More thoughts on the value of prototyping and/or designing in HTML, this time from Jason Fried at 37 Signals. In his post, Why we skip Photoshop, Jason outlines seven reasons. I don’t necessarily agree with all of them, but here’s where we agree:
- You can’t pull down menus in a Photoshop mockup, you can’t enter text into a field in a Photoshop mockup, you can’t click a link in a Photoshop mockup. HTML/CSS, on the other hand, is the real experience.
- …you can’t quickly change the text without going back into Photoshop, changing the text, saving the file, exporting it as a gif/png/jpg, etc…. Photoshop isn’t collaboration friendly.
- If you’re not fast enough in HTML/CSS, then spend the time learning how to create in HTML/CSS faster. It’s time well spent.
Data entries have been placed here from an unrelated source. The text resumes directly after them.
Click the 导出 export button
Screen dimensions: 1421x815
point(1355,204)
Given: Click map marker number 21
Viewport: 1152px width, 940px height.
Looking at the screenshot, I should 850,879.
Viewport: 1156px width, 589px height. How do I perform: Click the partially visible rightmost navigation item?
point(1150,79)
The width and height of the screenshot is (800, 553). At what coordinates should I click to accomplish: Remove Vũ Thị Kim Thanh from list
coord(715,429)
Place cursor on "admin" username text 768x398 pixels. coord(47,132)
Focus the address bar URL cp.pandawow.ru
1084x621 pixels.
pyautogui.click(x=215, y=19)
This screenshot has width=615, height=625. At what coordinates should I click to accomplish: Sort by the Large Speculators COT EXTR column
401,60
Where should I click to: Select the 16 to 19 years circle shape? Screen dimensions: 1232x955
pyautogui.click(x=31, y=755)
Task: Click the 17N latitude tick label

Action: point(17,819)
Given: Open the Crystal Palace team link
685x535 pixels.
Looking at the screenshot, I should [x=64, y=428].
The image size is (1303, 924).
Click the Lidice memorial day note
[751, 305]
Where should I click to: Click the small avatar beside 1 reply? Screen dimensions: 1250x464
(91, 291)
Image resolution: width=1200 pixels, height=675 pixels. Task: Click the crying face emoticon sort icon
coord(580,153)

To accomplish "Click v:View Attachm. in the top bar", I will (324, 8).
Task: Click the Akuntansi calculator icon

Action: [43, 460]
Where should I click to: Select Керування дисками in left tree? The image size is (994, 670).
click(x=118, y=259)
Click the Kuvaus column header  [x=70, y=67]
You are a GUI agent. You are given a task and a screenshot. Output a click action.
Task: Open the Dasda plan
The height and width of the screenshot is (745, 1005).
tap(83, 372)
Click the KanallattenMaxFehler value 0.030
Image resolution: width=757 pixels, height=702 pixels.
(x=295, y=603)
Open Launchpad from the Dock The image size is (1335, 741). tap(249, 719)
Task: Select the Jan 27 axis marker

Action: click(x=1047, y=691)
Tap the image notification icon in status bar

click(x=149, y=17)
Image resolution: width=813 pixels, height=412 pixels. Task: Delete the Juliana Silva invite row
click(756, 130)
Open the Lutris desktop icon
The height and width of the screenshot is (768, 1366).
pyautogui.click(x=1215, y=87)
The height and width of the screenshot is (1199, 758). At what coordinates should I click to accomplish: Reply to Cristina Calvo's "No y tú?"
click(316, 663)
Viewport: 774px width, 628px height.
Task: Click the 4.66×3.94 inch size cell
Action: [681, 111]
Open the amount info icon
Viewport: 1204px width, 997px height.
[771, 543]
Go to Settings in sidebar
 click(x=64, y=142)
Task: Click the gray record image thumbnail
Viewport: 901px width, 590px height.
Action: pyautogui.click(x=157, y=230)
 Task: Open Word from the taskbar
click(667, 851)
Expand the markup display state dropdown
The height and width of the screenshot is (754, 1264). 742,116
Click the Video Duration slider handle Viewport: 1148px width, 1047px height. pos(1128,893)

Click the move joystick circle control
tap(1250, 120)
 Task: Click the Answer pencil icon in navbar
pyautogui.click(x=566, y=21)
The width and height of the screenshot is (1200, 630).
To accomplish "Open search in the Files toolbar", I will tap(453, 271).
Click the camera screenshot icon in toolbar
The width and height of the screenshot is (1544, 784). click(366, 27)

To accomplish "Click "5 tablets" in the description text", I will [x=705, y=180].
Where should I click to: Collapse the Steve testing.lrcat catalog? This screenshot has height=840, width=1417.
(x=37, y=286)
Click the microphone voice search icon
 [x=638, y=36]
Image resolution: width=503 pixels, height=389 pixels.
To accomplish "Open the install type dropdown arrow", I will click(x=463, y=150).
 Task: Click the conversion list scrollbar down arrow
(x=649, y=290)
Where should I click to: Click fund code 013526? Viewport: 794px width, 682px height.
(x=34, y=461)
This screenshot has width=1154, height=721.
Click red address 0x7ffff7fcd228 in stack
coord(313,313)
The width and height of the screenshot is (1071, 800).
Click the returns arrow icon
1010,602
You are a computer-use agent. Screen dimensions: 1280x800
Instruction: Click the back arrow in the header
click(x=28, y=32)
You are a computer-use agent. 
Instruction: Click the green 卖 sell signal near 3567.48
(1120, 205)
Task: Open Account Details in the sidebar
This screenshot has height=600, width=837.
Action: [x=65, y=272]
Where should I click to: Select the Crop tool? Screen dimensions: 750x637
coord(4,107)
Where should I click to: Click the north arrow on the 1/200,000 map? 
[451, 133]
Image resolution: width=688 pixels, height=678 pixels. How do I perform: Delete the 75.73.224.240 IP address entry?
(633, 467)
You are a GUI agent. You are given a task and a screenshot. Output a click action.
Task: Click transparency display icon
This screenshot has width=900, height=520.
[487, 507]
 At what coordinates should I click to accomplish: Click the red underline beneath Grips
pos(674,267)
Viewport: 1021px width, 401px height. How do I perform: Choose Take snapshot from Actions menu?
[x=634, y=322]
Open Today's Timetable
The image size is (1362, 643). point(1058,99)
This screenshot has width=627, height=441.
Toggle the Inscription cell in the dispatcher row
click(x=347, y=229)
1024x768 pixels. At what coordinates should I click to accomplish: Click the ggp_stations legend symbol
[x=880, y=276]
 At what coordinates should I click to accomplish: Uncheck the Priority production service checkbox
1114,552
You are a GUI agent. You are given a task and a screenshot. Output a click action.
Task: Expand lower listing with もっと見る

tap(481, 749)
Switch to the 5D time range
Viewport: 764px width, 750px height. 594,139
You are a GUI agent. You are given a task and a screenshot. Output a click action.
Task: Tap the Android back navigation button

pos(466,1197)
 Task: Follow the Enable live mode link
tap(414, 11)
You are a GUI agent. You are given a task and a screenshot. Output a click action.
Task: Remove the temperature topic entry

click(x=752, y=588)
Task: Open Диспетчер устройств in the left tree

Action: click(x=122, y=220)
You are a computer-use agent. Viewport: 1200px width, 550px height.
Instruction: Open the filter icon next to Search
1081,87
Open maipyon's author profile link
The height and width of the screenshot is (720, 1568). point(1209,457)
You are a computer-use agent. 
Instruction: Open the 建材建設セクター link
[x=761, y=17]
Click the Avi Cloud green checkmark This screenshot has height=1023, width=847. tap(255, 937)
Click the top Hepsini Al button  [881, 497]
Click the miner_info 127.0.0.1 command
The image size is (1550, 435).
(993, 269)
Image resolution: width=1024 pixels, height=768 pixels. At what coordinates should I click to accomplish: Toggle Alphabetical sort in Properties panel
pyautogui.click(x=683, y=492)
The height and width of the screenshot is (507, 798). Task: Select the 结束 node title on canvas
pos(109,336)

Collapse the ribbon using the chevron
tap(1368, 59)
If you are doing interaction design, you need to be able to represent interactions so that you get the most out of evaluation and iteration of your design. Photoshop, PowerPoint, OmniGraffle and other static tools can’t represent interactivity in any real way. HTML/CSS is a much more direct and efficient path and, as Jason points out, if you don’t know it it’s well worth the time spent learning it.
Here’s where we disagree:
- When you use Photoshop you can’t help but pay attention to the details. The alignment, the specific colors, the exact shapes…
- Photoshop puts the focus on production, not productivity. Photoshop is about building something to look at…
In my opinion Photoshop is a fine tool for expressing your ideas. I know many designers who are very efficient with the tool. True, you can focus too much, too early on how it looks, but you can commit that sin with any design tool, including HTML/CSS. The initial stages of a design are about generating and vetting high-level concepts and giving the project shape. At that stage of design, use whatever tool you find most efficient. When it’s time to evaluate and iterate an interactive design (through usability testing, for example) HTML/CSS is the method that I’ve found most effective.